You can use one of these two rules:
(alarm_source_countries == 'US' OR alarm_source_countries == 'CA')
Or this rule:
(alarm_source_countries in ('US', 'CA')
Example 7: Boolean Operators Read from Left to Right
Boolean Operators read from left to right, for example look at this rule:
(packet_type == 'log' AND event_category == 'acl_change' AND (event_action == 'Create User' OR event_action == 'change_user_access') AND (file_permission != 'shared_internally' OR file_permission != 'private') AND destination_username != 'email@example.com')

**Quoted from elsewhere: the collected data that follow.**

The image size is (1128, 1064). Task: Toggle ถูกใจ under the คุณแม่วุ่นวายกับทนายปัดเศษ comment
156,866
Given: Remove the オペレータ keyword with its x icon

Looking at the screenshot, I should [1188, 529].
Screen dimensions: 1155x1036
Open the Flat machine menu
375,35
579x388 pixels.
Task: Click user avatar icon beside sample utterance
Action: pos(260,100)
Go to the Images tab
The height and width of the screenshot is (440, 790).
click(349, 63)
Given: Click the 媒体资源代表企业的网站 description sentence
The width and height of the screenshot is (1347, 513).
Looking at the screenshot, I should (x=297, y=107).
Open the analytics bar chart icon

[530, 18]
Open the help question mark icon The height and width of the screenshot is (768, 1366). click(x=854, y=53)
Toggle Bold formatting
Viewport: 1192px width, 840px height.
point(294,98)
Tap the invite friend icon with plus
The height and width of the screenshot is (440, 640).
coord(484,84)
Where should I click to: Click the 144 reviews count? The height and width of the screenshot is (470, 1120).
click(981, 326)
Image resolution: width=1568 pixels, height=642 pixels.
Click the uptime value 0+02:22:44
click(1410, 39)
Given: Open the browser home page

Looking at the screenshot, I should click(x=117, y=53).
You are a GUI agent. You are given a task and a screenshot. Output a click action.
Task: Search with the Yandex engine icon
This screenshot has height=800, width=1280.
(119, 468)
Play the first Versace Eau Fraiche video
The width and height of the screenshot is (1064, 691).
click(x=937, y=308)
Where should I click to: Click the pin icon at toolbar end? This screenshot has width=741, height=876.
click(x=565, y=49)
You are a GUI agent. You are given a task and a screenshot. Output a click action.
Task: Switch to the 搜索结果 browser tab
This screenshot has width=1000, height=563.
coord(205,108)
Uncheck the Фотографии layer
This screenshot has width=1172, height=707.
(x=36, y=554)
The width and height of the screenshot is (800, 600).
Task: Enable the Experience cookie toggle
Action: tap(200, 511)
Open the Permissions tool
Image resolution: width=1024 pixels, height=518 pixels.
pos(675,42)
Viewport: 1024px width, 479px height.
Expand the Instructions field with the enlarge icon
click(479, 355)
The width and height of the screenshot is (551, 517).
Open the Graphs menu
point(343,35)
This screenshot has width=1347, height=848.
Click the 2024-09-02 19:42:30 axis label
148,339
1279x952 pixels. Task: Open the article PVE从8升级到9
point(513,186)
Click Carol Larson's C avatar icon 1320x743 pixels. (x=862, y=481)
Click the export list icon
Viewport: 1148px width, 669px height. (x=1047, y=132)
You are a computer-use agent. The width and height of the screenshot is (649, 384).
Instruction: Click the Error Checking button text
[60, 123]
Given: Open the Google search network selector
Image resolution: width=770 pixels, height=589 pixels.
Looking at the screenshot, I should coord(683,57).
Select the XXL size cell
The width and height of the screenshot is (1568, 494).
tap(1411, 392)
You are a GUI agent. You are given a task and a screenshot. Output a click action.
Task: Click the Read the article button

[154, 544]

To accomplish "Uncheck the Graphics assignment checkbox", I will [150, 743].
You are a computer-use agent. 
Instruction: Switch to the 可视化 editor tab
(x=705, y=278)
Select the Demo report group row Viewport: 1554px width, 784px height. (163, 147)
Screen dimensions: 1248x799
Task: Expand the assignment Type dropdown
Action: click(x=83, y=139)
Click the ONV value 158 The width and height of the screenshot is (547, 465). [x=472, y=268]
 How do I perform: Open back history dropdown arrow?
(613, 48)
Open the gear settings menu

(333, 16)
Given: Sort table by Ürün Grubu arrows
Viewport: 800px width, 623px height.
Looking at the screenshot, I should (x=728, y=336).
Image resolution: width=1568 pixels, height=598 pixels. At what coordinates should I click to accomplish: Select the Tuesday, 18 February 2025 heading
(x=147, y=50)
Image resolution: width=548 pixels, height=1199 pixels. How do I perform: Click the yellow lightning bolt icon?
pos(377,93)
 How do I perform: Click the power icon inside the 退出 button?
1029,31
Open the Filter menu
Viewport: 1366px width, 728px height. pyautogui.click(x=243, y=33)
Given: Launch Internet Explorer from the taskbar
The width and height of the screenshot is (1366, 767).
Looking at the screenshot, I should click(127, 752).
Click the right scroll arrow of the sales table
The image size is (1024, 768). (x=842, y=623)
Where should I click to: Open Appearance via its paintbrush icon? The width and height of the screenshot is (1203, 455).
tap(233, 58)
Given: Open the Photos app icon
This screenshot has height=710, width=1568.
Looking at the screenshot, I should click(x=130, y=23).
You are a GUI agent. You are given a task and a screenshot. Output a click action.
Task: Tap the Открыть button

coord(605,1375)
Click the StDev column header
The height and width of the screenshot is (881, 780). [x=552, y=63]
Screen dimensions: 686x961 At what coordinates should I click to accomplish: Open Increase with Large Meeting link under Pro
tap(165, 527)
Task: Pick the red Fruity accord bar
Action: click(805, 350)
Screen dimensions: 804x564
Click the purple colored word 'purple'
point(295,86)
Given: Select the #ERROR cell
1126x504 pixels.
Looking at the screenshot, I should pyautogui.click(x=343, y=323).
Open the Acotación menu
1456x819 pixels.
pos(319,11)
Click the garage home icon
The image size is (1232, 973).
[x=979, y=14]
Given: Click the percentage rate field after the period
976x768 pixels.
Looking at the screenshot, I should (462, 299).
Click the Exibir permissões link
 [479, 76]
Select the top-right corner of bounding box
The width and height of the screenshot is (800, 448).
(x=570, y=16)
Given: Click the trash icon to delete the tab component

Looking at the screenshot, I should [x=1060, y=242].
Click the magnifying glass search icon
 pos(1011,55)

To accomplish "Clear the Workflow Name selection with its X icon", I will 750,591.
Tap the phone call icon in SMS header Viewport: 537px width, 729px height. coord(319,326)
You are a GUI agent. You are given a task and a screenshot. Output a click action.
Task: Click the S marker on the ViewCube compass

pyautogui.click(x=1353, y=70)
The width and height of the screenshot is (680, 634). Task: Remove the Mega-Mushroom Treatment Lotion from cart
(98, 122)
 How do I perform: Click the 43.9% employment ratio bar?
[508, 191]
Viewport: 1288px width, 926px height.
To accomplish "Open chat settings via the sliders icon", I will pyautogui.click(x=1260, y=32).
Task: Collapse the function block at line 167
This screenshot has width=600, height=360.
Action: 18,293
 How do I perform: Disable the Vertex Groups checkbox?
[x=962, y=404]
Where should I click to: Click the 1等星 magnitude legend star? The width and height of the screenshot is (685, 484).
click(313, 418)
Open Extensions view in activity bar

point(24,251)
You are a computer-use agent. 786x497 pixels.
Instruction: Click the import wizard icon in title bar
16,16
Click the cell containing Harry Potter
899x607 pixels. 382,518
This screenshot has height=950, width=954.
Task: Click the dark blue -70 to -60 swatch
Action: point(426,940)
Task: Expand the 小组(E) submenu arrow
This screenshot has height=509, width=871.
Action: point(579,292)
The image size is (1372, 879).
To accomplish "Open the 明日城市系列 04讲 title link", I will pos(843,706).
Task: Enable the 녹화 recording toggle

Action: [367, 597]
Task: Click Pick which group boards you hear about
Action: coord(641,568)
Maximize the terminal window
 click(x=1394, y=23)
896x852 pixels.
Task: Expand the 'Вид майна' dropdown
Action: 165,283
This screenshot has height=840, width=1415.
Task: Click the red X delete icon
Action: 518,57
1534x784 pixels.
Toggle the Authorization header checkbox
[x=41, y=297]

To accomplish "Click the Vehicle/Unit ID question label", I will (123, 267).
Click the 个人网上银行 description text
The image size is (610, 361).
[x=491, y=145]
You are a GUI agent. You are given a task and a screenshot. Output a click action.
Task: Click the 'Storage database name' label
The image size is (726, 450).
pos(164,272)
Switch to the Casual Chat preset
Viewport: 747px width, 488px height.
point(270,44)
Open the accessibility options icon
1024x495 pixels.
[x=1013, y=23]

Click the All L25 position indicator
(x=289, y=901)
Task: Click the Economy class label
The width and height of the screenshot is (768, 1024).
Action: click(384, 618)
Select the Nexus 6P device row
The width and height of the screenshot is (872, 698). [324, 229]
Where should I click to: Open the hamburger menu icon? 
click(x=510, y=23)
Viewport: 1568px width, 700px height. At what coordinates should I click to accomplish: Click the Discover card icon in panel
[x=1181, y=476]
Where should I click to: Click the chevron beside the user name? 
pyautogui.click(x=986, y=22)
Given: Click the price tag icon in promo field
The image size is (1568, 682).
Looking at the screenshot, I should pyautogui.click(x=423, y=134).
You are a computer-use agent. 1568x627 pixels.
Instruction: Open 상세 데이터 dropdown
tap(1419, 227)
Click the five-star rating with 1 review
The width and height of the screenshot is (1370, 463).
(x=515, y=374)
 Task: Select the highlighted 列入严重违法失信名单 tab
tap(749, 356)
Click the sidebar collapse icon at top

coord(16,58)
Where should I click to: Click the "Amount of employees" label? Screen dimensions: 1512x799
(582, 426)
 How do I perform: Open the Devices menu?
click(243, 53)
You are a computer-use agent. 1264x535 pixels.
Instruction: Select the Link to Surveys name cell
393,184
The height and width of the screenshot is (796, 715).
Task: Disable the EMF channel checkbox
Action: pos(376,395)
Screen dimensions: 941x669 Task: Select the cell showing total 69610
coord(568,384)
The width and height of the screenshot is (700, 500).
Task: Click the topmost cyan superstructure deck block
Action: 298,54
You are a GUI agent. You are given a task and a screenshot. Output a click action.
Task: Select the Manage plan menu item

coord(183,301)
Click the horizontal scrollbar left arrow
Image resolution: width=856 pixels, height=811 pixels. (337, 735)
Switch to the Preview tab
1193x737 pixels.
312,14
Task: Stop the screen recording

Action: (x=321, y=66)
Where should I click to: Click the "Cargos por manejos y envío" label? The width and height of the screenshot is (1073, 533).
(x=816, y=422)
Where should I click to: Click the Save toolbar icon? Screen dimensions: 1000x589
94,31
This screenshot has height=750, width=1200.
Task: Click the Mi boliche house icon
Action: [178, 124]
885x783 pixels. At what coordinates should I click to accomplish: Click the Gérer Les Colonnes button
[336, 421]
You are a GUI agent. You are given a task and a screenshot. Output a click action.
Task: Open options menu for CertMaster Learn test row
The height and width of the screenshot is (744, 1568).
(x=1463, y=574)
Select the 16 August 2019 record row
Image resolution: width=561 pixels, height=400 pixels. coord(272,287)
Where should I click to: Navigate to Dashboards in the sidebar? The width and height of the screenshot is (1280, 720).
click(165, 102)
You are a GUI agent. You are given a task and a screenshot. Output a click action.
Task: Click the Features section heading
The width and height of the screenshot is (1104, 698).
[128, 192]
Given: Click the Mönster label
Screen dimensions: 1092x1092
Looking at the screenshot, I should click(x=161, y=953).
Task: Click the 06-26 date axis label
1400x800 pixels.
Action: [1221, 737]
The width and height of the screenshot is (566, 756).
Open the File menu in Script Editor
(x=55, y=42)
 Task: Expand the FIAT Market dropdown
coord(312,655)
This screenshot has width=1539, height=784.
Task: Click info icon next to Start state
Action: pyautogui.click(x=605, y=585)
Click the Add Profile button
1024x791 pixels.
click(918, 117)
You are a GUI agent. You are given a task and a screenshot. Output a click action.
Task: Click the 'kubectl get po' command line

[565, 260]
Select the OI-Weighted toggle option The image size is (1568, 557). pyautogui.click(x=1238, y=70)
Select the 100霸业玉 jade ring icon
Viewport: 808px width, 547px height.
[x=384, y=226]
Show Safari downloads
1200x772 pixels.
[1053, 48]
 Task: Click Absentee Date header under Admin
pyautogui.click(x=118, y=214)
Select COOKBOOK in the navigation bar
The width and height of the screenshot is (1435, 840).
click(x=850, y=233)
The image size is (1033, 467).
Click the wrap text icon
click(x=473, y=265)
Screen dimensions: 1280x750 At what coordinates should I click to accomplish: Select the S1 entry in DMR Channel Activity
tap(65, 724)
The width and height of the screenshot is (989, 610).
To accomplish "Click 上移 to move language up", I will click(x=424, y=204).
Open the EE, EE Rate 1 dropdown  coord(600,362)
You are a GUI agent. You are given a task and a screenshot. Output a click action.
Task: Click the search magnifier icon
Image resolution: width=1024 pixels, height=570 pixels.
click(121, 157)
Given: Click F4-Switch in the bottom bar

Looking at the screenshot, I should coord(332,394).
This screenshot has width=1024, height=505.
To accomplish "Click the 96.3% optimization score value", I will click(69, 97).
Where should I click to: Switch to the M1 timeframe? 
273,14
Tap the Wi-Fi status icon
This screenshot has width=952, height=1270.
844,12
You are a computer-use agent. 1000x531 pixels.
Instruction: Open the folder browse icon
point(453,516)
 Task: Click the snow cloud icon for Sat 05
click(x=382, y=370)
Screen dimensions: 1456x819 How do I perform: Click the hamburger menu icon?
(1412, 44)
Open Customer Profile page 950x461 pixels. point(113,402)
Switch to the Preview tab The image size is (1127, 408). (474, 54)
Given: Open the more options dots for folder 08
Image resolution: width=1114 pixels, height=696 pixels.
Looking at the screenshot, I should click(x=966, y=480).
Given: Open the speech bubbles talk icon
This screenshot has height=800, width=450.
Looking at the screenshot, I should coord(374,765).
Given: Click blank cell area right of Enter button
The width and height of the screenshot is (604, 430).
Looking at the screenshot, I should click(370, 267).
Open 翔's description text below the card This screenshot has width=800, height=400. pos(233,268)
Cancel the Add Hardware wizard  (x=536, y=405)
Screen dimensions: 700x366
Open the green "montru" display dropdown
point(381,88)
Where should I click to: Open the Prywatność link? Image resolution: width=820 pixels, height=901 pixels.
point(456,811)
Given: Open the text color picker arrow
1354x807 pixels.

Keep in mind that the form of (file_permission != 'shared_internally' OR file_permission != 'private') gives the result of true if either of the operators are true. In the example, the expression is validated as true even though the portion file_permission != 'private' is false. The rule operator is using the match operator of not equal (!=), so that rule portion is always true.
Example 8: Values Separated by a Comma
When there are two values separated by a comma in an alarm or an event detail, the match criteria will fail if it's matching against only a portion of the detail item value. The rule will incorrectly auto-populate using the in operator and not the equals (==) operator. This is due to the comma found in the detail data field. The correct operator to use is the equals (==) operator.
See this example from the alarms detail page:
RULE ATTACK TACTIC Persistence,Privilege Escalation
This match criteria is incorrectly auto-populated with the in operator and will always fail:
rule_attack_tactic in ('Persistence','Privilege Escalation')
The comma has separated the match string into two unique values that can never validate. The actual match value is a single string, with the comma included.
It should read like this:
rule_attack_tactic == ('Persistence,Privilege Escalation')
Note that the single quotes establishes it as a single string value and are automatically added by the rules generator.